Those buying a home need to look over the closing documents carefully before their scheduled appointment to sign these documents. The settlement statement that explains all of the costs related to the transaction is one of the documents that people should review most carefully.
Yet, some of the details about the financial terms of the transaction may leave people confused or even frustrated. They may notice that they have to pay for not one but two separate title insurance policies, and the cost for that coverage may be one of the biggest contributors to their total closing costs. Why are two different types of title insurance required?
Policies protect lenders and buyers
The reason that there are two separate, sizable premiums for title insurance on the average settlement statement is that someone financing a real estate transaction will require both types of coverage.

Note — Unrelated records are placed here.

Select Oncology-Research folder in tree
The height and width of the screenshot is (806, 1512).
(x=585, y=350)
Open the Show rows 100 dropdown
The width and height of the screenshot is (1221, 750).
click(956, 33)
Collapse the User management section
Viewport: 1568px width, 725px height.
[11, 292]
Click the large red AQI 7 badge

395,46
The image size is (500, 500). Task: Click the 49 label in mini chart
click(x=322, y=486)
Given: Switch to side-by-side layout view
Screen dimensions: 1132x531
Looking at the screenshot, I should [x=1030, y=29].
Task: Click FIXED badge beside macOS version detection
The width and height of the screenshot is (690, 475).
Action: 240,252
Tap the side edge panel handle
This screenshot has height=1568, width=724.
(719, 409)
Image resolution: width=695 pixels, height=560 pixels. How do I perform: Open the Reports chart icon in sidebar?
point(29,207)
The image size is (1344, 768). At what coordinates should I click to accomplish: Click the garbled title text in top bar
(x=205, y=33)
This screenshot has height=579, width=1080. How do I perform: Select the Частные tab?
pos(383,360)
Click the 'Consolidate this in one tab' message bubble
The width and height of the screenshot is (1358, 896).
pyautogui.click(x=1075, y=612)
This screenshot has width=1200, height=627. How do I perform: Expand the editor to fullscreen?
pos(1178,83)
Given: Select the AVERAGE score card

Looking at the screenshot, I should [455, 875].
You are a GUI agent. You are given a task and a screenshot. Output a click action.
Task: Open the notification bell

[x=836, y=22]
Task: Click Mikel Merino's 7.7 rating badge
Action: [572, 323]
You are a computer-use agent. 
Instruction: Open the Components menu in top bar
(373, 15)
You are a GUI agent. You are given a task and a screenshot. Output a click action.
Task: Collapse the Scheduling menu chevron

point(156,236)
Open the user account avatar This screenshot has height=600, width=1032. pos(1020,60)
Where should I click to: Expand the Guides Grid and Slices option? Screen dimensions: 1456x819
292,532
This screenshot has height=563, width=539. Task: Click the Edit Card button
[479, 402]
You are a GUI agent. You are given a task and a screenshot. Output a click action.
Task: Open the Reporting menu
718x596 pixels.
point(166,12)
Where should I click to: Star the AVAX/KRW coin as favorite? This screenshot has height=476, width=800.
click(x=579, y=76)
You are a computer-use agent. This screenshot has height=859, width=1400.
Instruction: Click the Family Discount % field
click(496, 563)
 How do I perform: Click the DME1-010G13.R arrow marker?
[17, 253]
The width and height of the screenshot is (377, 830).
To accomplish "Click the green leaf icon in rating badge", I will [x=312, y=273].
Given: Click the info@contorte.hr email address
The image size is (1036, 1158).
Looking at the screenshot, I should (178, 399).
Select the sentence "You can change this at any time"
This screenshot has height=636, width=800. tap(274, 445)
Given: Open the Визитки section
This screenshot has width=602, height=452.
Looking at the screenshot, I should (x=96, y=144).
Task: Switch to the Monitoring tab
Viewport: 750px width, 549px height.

Lenders will usually not provide financing for a home purchase without protection for that funding. Title insurance guarantees that the lender will recoup what they paid for the property if a third party brings a title claim and takes control of the property. Buyers typically have no choice about securing lender’s coverage.
In some cases, they may be able to forgo buyer’s coverage, but doing so would mean they would lack protection for their own investment in the property if a title claim ever arises. Although only a tiny fraction of buyers ever need title insurance, the coverage is invaluable when claims arise.
While people can’t avoid title insurance in many cases, they do have the right to choose their own title company. Making sense of the different expenses incurred in residential real estate transactions may help people feel more confident about the process of making a purchase. Seeking professional guidance can provide that clarity.